Den flächenmäßig größten Zuwachs unter den Getreidearten verzeichnet der Weizen. Seine Anbaufläche steigt um 36.800 ha (9,2 Prozent) auf 436.800 ha. Danach folgen Körnermais mit einem Anstieg von 34.100 ha (56,5 Prozent) auf 94.800 ha und Sommergerste mit 15.700 ha (32,4 Prozent) Zuwachs auf 64.100 ha.

Parallel zur Entwicklung der Biogasanlagen steigt auch der Anbau von Silomais als wichtigste Futter- und Energiepflanze. Seine Anbaufläche steigt seit 2003 deutlich an, im Vergleich zum Vorjahr um 21.700 ha (6,4 Prozent) auf 359.800 ha. Das Wachstum in den beiden Vorjahren war allerdings noch zweistellig gewesen.

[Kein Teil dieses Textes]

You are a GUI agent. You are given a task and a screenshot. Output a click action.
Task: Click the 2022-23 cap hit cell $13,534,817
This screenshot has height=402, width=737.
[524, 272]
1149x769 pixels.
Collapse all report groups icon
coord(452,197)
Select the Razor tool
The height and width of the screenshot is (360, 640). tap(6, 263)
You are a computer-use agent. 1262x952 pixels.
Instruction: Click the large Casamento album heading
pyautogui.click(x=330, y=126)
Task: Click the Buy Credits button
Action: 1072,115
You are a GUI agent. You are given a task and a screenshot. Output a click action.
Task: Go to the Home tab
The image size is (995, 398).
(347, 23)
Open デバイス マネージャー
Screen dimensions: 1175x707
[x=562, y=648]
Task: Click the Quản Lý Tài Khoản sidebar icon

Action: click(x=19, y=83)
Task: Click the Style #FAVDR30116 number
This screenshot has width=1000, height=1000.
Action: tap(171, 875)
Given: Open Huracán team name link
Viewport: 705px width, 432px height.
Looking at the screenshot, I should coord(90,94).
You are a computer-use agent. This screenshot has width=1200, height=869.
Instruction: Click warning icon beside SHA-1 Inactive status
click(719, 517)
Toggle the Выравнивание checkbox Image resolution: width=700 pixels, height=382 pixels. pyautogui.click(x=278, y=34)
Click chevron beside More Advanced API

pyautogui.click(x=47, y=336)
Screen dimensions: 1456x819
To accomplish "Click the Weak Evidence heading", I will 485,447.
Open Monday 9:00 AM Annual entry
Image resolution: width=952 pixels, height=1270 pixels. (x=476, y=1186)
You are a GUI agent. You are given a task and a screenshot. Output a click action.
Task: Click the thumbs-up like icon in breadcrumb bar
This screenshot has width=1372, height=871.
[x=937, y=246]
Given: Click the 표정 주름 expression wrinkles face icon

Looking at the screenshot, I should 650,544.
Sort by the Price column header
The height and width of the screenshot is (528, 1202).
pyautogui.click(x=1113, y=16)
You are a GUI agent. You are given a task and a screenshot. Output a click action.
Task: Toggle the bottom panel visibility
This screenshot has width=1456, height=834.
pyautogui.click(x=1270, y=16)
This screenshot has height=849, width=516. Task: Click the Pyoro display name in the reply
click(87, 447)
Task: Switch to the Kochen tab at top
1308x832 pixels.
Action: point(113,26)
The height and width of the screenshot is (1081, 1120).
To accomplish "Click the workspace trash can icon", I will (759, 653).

Den höchsten Rückgang der Anbaufläche gibt es beim Winterraps. Seine Anbaufläche sinkt nach starker Ausdehnung in den Vorjahren um 35.400 ha (23,7 Prozent) auf 114.200 ha. Gründe hierfür sind u. a. die ungünstigen Witterungsbedingungen zur Aussaat im vergangenen Sommer und die Aussetzung der Stilllegungsverpflichtung. Bei Winterraps spielte der Anbau als nachwachsender Rohstoff auf Stilllegungsflächen eine bedeutende Rolle.